▶ **EXERCISE DIRECTIONS**
Please restate the data below word for word, omitting all images.

====

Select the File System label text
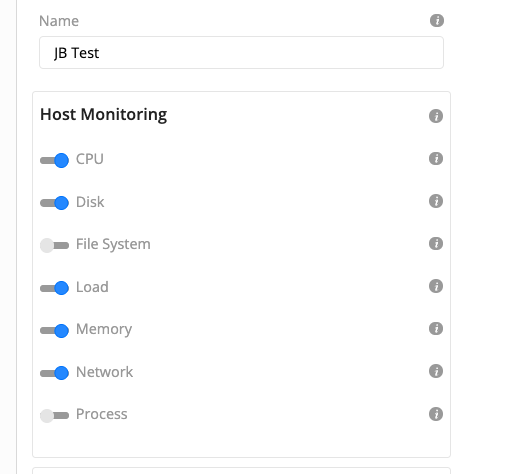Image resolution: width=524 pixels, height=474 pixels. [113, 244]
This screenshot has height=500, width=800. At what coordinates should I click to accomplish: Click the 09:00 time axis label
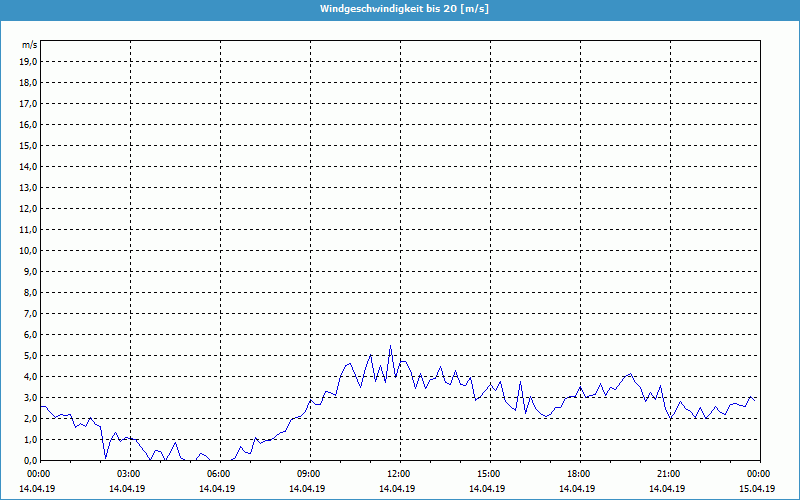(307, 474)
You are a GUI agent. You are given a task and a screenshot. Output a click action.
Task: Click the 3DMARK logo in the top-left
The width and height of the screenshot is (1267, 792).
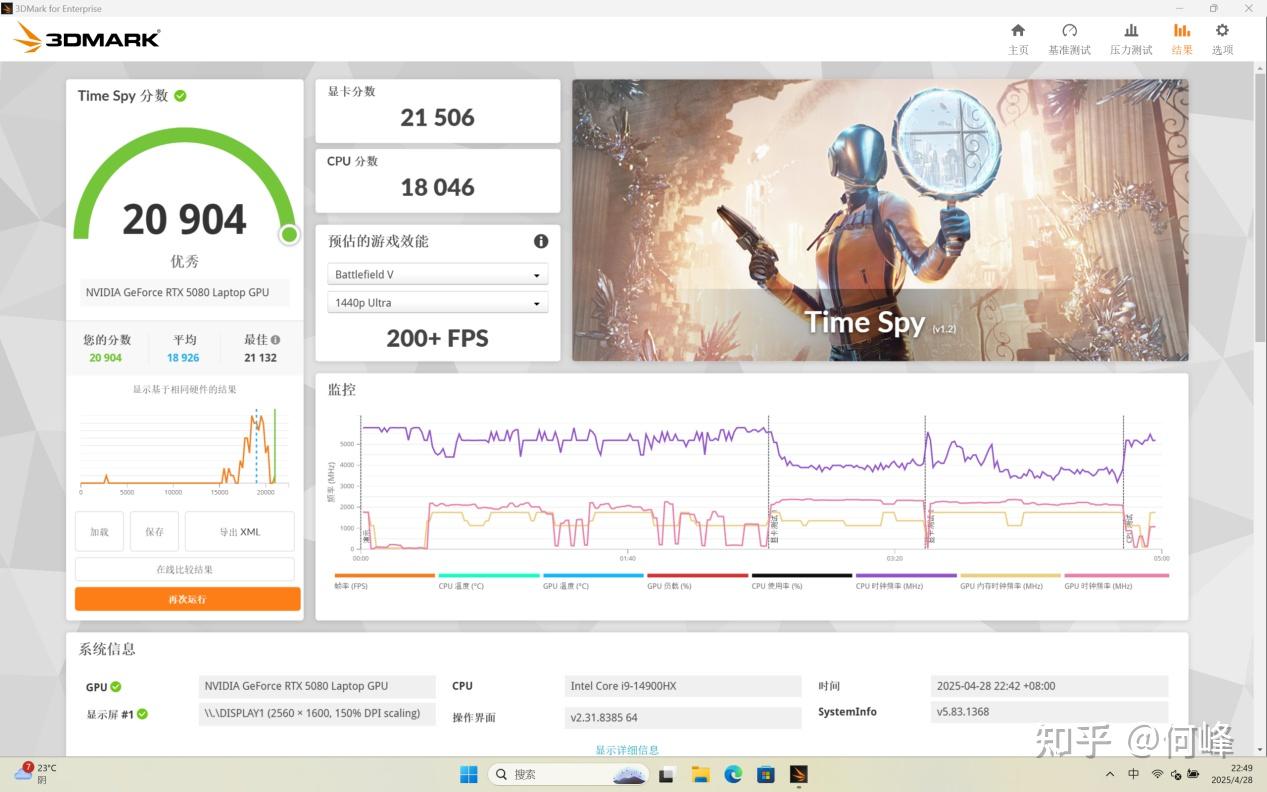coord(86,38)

====

▶ **RESULT OF THE TASK**
Select the File System label text
Image resolution: width=524 pixels, height=474 pixels. [113, 244]
This screenshot has height=500, width=800. At what coordinates should I click to accomplish: Click the 09:00 time axis label
(307, 474)
You are a GUI agent. You are given a task and a screenshot. Output a click action.
Task: Click the 3DMARK logo in the top-left
The width and height of the screenshot is (1267, 792).
coord(86,38)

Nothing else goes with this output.